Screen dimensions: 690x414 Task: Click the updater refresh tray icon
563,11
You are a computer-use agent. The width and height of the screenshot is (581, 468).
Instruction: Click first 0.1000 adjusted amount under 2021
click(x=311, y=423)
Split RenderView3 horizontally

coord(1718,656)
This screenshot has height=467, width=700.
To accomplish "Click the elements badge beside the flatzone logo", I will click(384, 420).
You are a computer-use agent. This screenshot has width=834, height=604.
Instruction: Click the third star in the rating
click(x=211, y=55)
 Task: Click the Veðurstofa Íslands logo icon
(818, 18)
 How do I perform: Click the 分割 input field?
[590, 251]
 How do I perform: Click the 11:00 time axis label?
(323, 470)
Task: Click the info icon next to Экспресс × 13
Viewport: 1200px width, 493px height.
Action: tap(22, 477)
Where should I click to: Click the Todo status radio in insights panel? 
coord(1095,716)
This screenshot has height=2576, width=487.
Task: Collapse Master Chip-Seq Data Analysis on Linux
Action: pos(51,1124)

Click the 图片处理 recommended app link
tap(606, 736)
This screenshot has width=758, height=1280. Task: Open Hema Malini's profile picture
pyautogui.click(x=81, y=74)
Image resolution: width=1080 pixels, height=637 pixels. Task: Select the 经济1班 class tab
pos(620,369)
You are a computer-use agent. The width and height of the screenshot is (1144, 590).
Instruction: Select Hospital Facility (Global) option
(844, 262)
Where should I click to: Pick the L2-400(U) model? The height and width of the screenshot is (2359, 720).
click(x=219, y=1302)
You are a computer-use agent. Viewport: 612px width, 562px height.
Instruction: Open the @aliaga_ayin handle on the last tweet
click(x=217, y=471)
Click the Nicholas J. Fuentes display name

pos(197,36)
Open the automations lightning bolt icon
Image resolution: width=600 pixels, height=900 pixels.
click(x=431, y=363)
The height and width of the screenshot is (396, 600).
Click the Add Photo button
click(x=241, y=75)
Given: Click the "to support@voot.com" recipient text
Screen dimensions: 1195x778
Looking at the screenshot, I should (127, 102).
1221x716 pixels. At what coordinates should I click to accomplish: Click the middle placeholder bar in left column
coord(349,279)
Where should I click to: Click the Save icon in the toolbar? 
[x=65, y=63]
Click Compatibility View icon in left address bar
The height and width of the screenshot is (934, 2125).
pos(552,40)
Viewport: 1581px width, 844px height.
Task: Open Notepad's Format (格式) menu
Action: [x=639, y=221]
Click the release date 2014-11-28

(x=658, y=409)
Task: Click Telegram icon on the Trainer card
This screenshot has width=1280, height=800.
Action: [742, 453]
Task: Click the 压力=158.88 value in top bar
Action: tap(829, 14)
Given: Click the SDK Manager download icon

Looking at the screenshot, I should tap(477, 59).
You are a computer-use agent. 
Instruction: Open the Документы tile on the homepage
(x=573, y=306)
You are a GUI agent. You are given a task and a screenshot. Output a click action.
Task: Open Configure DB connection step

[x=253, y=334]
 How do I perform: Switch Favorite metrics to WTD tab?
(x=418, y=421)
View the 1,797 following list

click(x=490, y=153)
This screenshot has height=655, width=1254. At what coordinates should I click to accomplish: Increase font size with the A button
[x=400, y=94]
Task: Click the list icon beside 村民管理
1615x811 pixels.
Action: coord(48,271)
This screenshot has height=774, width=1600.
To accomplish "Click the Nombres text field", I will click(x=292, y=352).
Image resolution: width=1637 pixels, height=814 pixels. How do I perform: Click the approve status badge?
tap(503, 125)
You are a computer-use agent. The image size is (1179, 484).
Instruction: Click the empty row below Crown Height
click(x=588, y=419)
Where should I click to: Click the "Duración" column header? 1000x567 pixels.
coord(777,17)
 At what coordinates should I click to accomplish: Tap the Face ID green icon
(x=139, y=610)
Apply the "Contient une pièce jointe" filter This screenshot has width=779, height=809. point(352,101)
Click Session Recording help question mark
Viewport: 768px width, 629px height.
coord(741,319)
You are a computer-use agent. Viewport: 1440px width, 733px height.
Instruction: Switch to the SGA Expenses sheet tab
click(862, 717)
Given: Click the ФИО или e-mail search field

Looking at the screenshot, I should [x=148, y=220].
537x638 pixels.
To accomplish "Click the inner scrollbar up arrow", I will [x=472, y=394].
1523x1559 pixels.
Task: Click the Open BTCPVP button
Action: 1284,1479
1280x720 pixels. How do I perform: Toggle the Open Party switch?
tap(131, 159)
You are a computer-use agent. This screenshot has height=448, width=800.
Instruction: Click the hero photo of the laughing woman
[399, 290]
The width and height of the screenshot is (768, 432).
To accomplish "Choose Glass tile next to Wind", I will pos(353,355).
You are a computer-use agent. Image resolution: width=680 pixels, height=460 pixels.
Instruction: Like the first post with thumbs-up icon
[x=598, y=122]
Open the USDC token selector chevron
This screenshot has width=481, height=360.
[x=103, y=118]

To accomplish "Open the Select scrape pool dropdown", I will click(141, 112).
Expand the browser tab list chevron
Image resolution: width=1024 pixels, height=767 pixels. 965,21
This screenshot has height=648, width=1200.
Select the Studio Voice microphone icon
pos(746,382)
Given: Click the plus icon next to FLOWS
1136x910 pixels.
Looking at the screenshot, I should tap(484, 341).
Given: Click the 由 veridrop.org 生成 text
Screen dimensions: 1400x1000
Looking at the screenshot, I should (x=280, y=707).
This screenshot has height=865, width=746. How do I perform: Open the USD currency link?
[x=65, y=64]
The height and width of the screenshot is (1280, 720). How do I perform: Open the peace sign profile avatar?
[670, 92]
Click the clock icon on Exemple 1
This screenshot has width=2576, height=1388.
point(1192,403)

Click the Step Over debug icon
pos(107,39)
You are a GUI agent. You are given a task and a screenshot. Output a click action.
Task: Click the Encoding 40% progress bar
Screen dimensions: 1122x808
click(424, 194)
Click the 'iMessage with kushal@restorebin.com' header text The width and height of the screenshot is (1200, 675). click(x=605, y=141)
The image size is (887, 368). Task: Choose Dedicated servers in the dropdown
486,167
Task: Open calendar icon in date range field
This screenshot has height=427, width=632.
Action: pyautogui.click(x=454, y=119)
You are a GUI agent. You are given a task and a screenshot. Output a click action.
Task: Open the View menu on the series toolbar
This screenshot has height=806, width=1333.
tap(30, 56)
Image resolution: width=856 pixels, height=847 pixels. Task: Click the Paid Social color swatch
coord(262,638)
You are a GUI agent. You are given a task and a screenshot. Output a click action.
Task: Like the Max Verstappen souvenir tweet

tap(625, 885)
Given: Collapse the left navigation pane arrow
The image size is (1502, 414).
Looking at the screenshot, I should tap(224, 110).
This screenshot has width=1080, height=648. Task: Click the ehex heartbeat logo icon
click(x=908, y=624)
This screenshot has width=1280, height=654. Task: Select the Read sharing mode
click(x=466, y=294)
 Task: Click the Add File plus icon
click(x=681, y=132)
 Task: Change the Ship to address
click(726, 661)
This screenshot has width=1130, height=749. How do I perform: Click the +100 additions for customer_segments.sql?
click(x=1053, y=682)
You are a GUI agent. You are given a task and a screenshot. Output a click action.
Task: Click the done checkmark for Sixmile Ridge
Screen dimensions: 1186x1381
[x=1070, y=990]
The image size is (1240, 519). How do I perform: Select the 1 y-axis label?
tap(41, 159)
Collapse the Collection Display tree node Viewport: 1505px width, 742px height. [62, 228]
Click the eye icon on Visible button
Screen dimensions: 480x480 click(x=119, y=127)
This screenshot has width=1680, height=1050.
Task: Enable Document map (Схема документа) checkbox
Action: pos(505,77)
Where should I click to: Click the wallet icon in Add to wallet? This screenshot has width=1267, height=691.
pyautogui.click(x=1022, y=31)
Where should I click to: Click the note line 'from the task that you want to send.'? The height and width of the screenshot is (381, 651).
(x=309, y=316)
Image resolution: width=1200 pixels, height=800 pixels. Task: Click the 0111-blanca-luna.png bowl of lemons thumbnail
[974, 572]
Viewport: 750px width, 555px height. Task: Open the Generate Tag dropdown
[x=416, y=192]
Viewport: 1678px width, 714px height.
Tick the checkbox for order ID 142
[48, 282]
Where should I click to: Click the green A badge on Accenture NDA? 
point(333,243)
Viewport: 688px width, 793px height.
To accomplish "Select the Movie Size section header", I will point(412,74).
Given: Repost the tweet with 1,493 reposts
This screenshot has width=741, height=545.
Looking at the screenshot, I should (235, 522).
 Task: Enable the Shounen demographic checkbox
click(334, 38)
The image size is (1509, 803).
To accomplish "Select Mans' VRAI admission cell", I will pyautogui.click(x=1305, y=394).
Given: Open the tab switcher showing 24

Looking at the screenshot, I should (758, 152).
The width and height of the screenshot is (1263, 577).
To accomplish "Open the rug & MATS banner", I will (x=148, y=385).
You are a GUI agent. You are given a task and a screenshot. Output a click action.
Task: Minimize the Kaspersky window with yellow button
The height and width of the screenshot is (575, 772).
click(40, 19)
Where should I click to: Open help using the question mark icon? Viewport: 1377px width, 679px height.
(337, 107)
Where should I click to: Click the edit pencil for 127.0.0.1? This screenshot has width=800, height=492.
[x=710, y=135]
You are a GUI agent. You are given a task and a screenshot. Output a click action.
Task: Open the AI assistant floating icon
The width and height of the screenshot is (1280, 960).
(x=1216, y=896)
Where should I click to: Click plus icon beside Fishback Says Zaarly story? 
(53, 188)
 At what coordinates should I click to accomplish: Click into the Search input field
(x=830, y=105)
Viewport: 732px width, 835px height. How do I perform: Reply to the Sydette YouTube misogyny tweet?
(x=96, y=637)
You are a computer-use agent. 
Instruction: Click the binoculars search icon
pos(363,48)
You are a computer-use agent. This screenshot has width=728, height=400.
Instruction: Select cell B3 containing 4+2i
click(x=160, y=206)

- [Requirement]: When the string "text" occurs in a line of the material, that line belongs in the answer.

- [Final answer]:
Given: Click the "to support@voot.com" recipient text
To accomplish "Click the Nombres text field", I will click(x=292, y=352).
Given: Click the 由 veridrop.org 生成 text
Click the 'iMessage with kushal@restorebin.com' header text The width and height of the screenshot is (1200, 675). click(x=605, y=141)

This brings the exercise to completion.